The Swiss-headquartered multinational stands accused of running a strategy that goes against its self-declared corporate aim: “To unlock the power of food to enhance quality of life for everyone, today and for generations to come.” In addition to the health concerns, the resolution highlights regulatory, reputational, and legal risks as well as opportunity costs that could have an adverse effect on the company’s share value over time.
The threat to long-term brand value
Nestlé is the world’s largest food and beverage company in terms of revenue from its sales in 188 countries. An independent peer-reviewed global study across seven major markets concluded that 75% of Nestlé’s food and drink sales are classed as unhealthy according to the World Health Organisation’s (WHO) Euro Nutrient Profiling Model (NPM). Faced with the costs of a growing obesity crisis, many governments are taking regulatory, fiscal, or labelling measures to curb the sales of highly processed food and drink products that are typically high in salt, sugar, and fat. Added to this regulatory risk for Nestlé is the reputational risk represented by growing consumer awareness and mass media coverage of the risks of junk food products, as well as potential longer-term litigation risk should the food industry follow the same trajectory as the Big Tobacco firms.
ShareAction began co-ordinating a collaborative engagement campaign towards Nestlé involving more than 40 investors in April 2021, following which the company agreed to set an ambitious target to sell more nutritious food and beverages. However, ShareAction claims that the targets for increased sales of healthier products simply reflect overall projected firm-wide growth rates and do not shift the balance towards better nutrition. Moreover, Nestlé is accused of a lack of transparency and methodological rigour in its internally reported data, which contrasts with third party assessments. For example, the company includes items such as vitamin supplements and coffee as healthy products, against the generally accepted recommendations of health professionals.
The shareholder resolution demands
The shareholder resolution jointly proposed by the five institutional shareholders involved in this campaign calls for an amendment to Nestlé’s Articles of Association as required under Swiss law. This will require improvements to be made in the company’s reporting on non-financial matters, which must include absolute and proportional sales figures for food and beverage according to their healthfulness as defined by a government endorsed NPM as well as timebound target for increasing the proportion of sales derived from these healthier products.

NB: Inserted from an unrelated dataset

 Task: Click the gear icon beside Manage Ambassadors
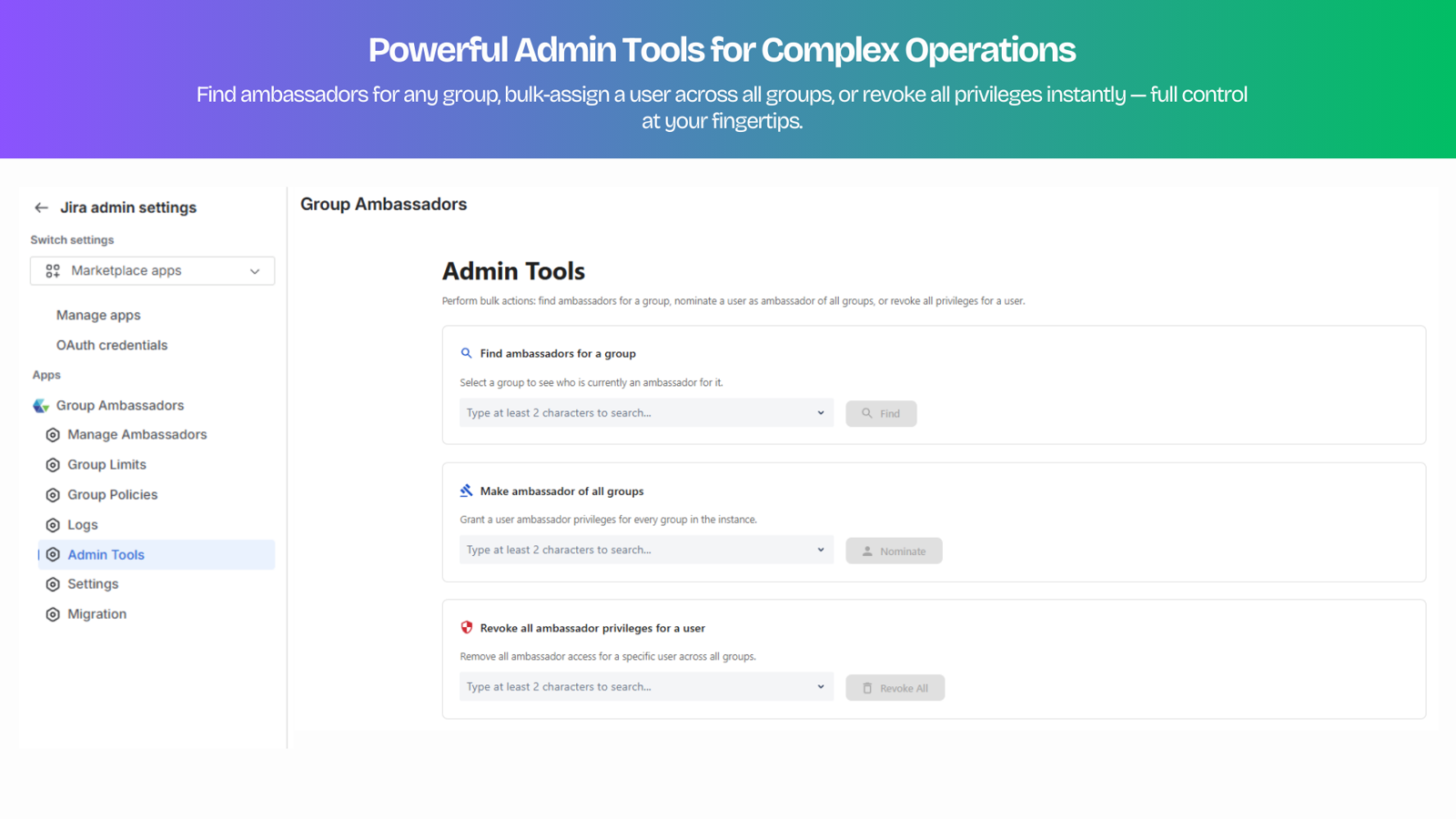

The actions recommended under the resolution stand to reduce the various risks to share value associated with Nestlé’s current strategy, while helping to address global health-related sustainability goals thanks to the company’s sheer size and global reach. ShareAction also argues that Nestlé could also reap potential competitive benefits from the long-term growth opportunities associated with the global trend towards healthier nutrition. The NGO is calling on all Nestlé shareholders to familiarise themselves with the supporting material within the Investor Briefing with a view to voting for the resolution at the company AGM on 18 April 2024.